EARTHDAILY CONSTELLATION WILL GENERATE GLOBAL FARMLAND IMAGERY

BY MADELEINE BAERG • PHOTO COURTESY OF EARTHDAILY AGRO

In mid-2024, Vancouver-based EarthDaily Analytics is set to launch EarthDaily Constellation, the world’s first superspectral Earth observation satellite array. The 10-satellite grouping will deliver imagery of every agricultural acre on the planet. Dave Gebhardt said it will give farmers and agribusinesses the most powerful “change detection tool” on the planet. Gebhardt is general manager of the EarthDaily agriculture division, EarthDaily Agro, headquartered in Maple Grove, MN. “The agriculture industry needs more and better information. Our constellation will deliver a whole new level of accuracy.”

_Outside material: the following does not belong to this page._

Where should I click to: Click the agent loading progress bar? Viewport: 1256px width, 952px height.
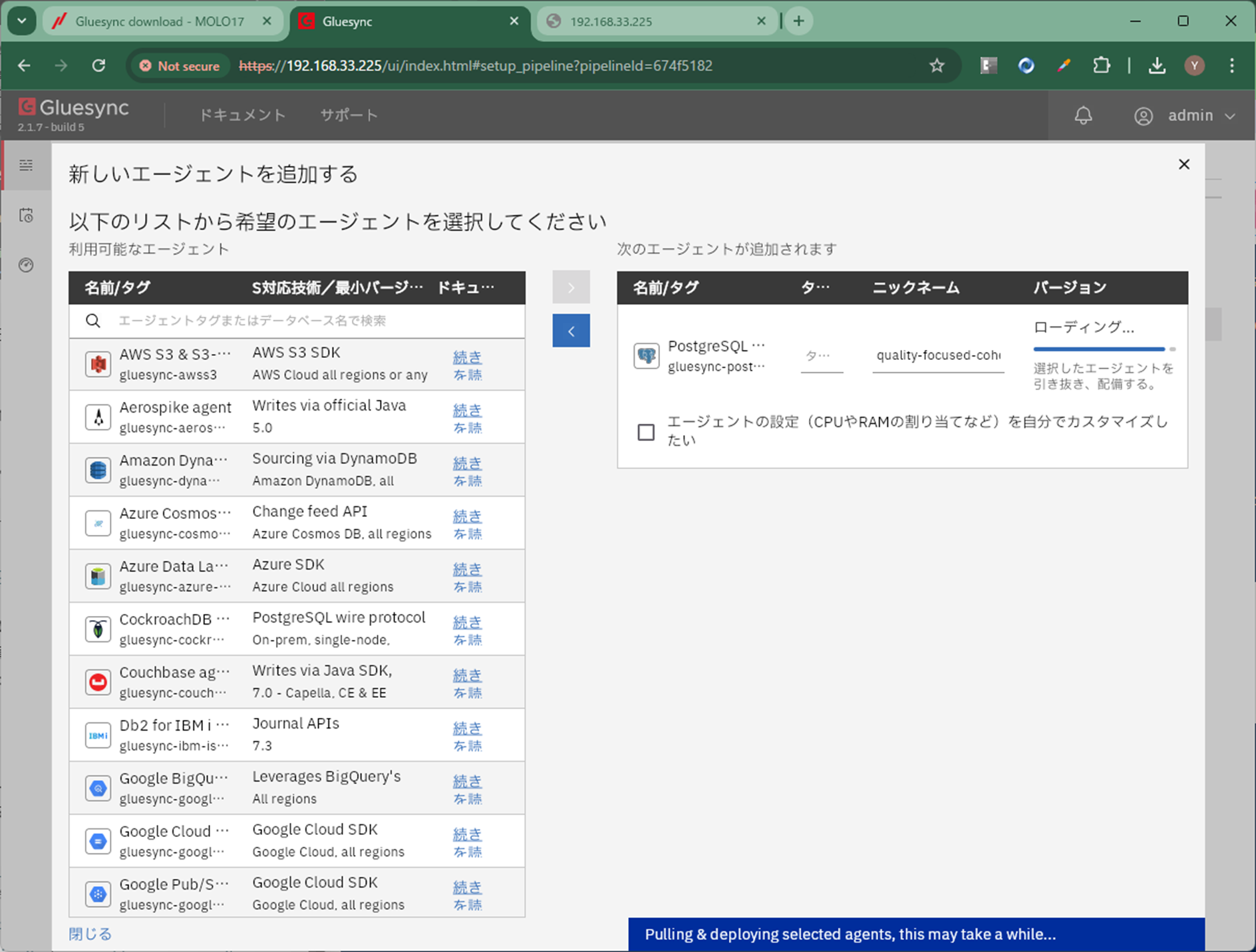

Agricultural companies that depend on satellite imagery largely use publicly available images provided by NASA’s Landsat and the European Space Agency’s Sentinel-2 satellites. However, these systems only provide a clear, cloud-free image of each acre every week to 10 days. The EarthDaily constellation’s  synchronous orbit delivers imagery of the entire planet multiple times per week. This higher frequency data collection is especially critical to artificial intelligence and machine learning algorithms employed in agricultural systems.

These images will also offer significantly more data clarity by producing multiple bands, or wavelengths. Whereas current satellites produce images with between four and eight bands of information, the EarthDaily constellation will produce 22. “You get that higher resolution and detail,” said Gebhardt. “It provides the same type of information we have today plus additional, more-in-depth information we can use for looking at soil health or managing water.” Ag-related companies will analyze and synthesize the constellation’s raw data in ways unique to their needs and networks.

“Agriculture is global. Agronomy is local. This is about tracing and monitoring crops in a much more refined way to help make better, more informed, more timely decisions about crop management. We provide the information, and we leave it to local folks to use the insights and the model in the best way for their specific needs,” said Gebhardt.

Analytics will be based on comparisons made possible by the frequency and quality of the imagery. “When people think of satellite imagery, they often think of spy novels—really high-resolution images taken just moments ago,” said Gebhardt. “For us in agriculture, the value is in the quantity of imagery in order to see change.” Over time, the collected images also create a historical database that can be used to analyze the past and help predict the future.

Application of the data will vary dramatically in scale from global analysis to localized agronomics. “If you want to know what the potential wheat crop in Ukraine is going to be this year, for example, we absolutely can do that,” said Gebhardt. “But we can also double click down from the country scale to the regional to the county to the individual field.”

Gebhardt said the system is scheduled to be operational sometime in the first half of 2024. The company is fielding interest from fertilizer and pesticide suppliers, seed companies, commodity buyers, banks and insurance companies. It has finalized several major pre-launch agreements.

“We’re in talks with every significant global multinational agriculture company that uses this type of data,” said Gebhardt. “The agriculture industry is hungry for this kind of global dataset.”

The imagery will also be available beyond the agriculture sector for use in such areas as forestry, disaster prevention and recovery, as well as climate change and ESG assessment.